La communication européenne, ça n’existe pas, vraiment ?

A l’occasion du 1500e billet depuis le lancement de Lacomeuropéenne en septembre 2007, une question récurrente, en filigrane des interrogations, revient sans cesse : est-ce que la communication de l’Union européenne existe-elle vraiment ? Prenons cette occasion particulière pour tenter d’y apporter des éléments de réponse à partir d’une fresque de l’évolution des figures de la communication européenne au cours des dernières décennies de la construction européenne…

La communication technique, intégrative : la base de la communauté européenne

Même s’il n’est pas contestable que la communication n’existe pas dans le traité fondateur de la construction européenne, il n’en demeure pas moins que l’enjeu apparaît rapidement dans la mesure où toute organisation publique se doit de rendre compte au public de l’usage et des résultats des dépenses de financement public. Le rapport d’activité de la CEE porte ainsi sur les fonds baptismaux la grande évolution de la communication européenne à venir.

Cette première fonction d’organisation des administrations, de nature technique, sur les décennies des années 1950s à 1970s, exerce un rôle important pour porter à la connaissance du public les avancées de l’intégration du système avec la publicisation des premières décisions et la présentation des premières politiques publiques européennes.

La communication symbolique, représentative : le développement du Parlement européen

Face aux accusations dans la littérature scientifique britannique de « déficit démocratique » de la construction européenne en raison du rôle réduit confié au Parlement européen, l’évolution de cette institution va très largement répondre aux attentes et corriger ce défaut de démocratie dans le dispositif institutionnel européen. Les premières élections européennes en 1979 marquent un tournant majeur pour la communication européenne.

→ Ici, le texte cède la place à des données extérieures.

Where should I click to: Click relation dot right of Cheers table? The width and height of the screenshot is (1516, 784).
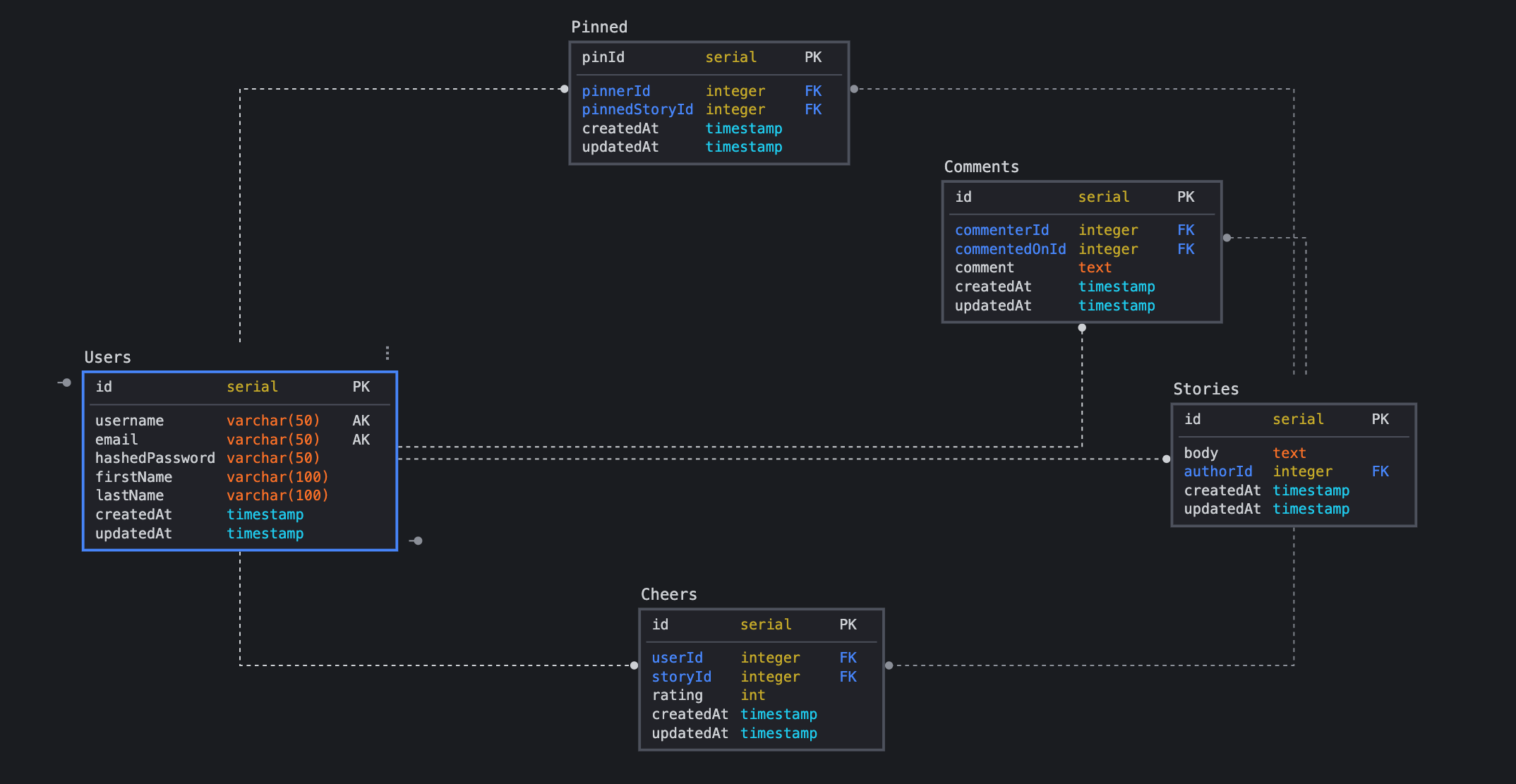(x=889, y=665)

Cette deuxième fonction de représentation des citoyens, de nature symbolique, sur les décennies suivantes à partir des années 1980s, entraîne des transformations significatives des discours et de la médiatisation de la construction européenne, en particulier autour des temps forts correspondants aux campagnes électorales, sans sous-estimer la communication parlementaire, tant de l’institution en tant que telle, que les communications des eurodéputés.

La communication éthique, justificative : la clé de voute du Conseil européen

Confrontés à une multiplication de crises de plus en plus importantes, la légitimité de la construction européenne est renforcée par la montée du Conseil européen qui rassemble les chefs d’État et de gouvernement qui incarnent le pouvoir. Cette institution devient la clé de voute de la construction européenne à partir des années 1990s. Les réunions nocturnes et les conclusions partagées au milieu de la nuit incarnent cette nouvelle nécessité de s’appuyer sur la politique des événements et cette responsabilité de trancher et prendre des décisions.

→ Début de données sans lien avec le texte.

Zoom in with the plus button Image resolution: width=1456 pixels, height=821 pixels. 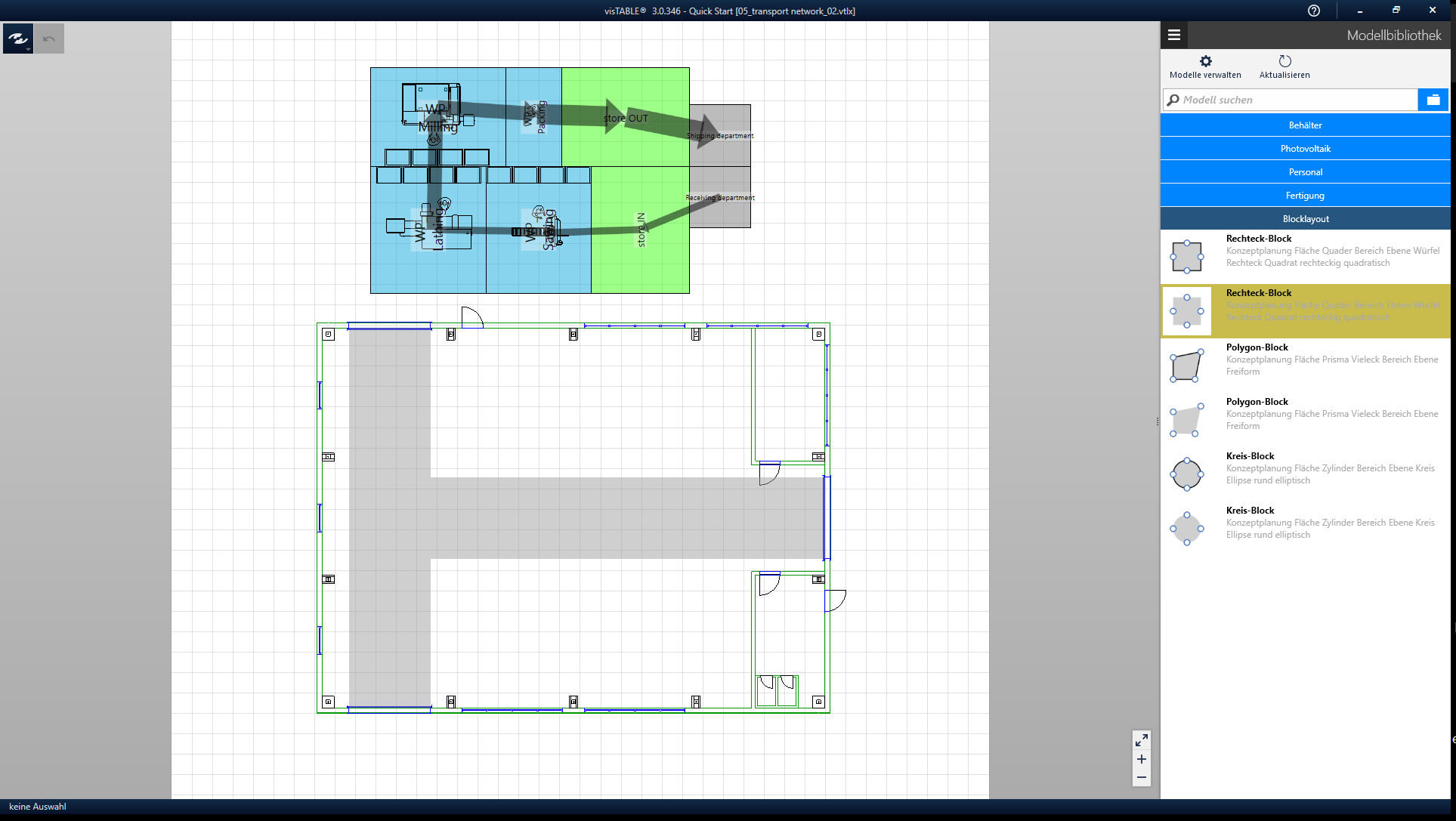tap(1141, 759)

Cette troisième fonction de justification des choix, de nature éthique, s’applique en donnant des orientations publiques, communiquées aux autres institutions européennes, en particulier pour la Commission européenne qui conserve le pouvoir d’initiative législative. La communication autour du Conseil européen s’est raffinée notamment en amont pour parvenir à poser les enjeux, peser les choix, orienter les opinions publiques avec des mobilisations dorénavant paneuropéennes des leaders européens dans les médias ; mais aussi en aval, pour organiser des conférences de presse avec les correspondants de presse de chaque espace national ou parfois commune à plusieurs chefs d’État et de gouvernement qui assurent le service après-vente auprès des citoyens.

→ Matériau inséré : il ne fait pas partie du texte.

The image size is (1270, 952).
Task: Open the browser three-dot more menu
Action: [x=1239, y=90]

La communication critique : la vie politique européenne

Avec la montée de forces politiques populistes et la formulation de critiques eurosceptiques et europhobes de masse, la conversation publique, les controverses partisanes, les débats publics dans les hémicycles des assemblées, les panels télévisés, etc. se sont très largement développées autour de l’Europe depuis les années 2000s. Le discours programmatique ex-cathedra donné depuis une université européenne par une personnalité politique est devenu une figure de style imposée à tout leader politique européen qui veut exercer un rôle d’influence de premier plan.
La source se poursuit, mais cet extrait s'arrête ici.